1 The second part of the satire begins here. The Stoics called all vicious people fools, stultos. Quatenus is frequently used by our poet for quoniam, since that.

2Tepidumque ligurrierit ius . Horace, to excuse the slave, says, that the sauce was yet warm, tepidum, and therefore more tempting. For the same reason, he says, the fish was half eaten.

3Labeone insanior . The Scholiasts, commentators, and interpreters tell us, that Horace means Marcus Antistius Labeo, who, in the spirit of liberty, frequently opposed Augustus in the senate, when he attempted any alterations in the state. “Agitabat eum libertas nimia et vecors”, says Seneca; which might justly render him odious to Augustus. But whatever respect our poet had for his emperor, yet we never find that he treats the patrons of liberty with outrage. Nor can we well imagine that he dare thus cruelly brand a man of Labeo's abilities, riches, power, and employments in the state; to whom Augustus himself offered the consulship. Probably the person here intended was publicly known to have been guilty of some folly not unlike what our poet mentions. Dr. Bentley hath found a Labienus in the time of Augustus, whose character fits this passage extremely well; and whom he therefore recommends to a place in the text.

4 The alternative with Ruso was either ruin from extortion, or misery from listening to his writings. If his wretched creditors could not pay him, then they were condemned to hear him read his works.
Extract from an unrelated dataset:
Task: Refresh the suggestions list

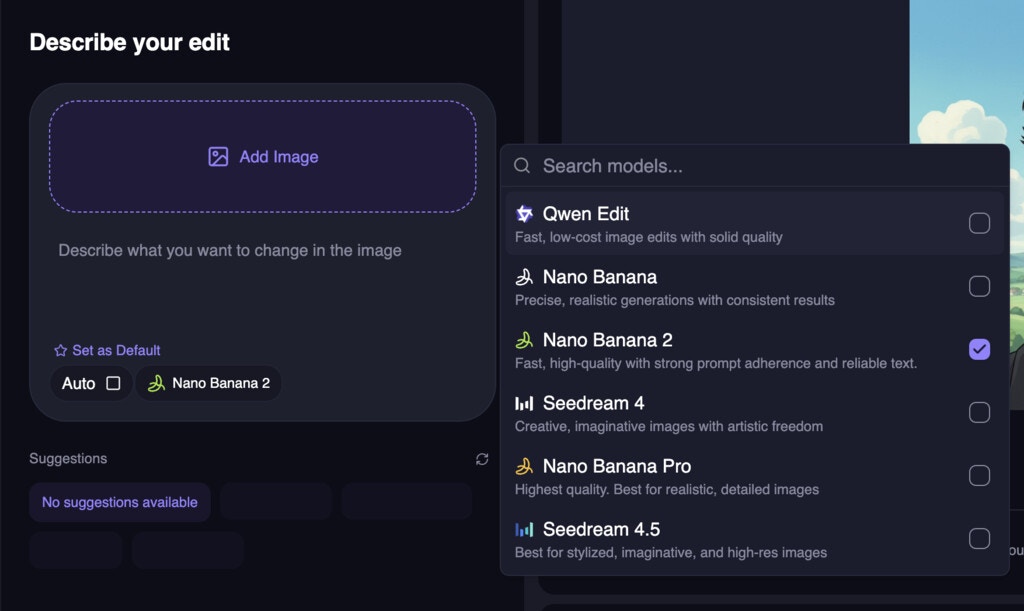Action: point(482,459)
Perhaps some might prefer considering historias used in the sense of "tedious narration," and refer it to the long schedule of the items in his account. Audit. Asinius Pollio first introduced the custom of reciting one's own compositions at Rome.

5Evandri manibus tritum . — Tornatum, caelatum, fabricatum. “Hinc radios trivere rotis”, Virgil. “Vitrum aliud flatu figuratur, aliud torno teritur”, Pliny. But as the Latins used the word toreumata to signify any works, either turned or wrought by the chisel, because they were made by the same workmen, Sanadon thinks the poet probably means, that this plate was engraved with an instrument. The Scholiast tells us, that this Evander was carried from Athens to Rome by Mark Antony, and that he excelled in sculpture and engraving. They who believe that Horace means king Evander, would not only persuade us that this plate must have been preserved so many ages by some uncommon good fortune, but have unluckily placed a vessel so valuable on a monarch's table, whose palace was a cottage, his throne a chair of ordinary wood, his beds made of leaves or rushes, and his tapestry the skins of beasts. Res inopes Evandrus habebat. Dr. Bentley denies that the Latins ever used tritum to signify caelatum, perfectum, and he therefore recommends tortum to us, on the authority of an ancient manuscript.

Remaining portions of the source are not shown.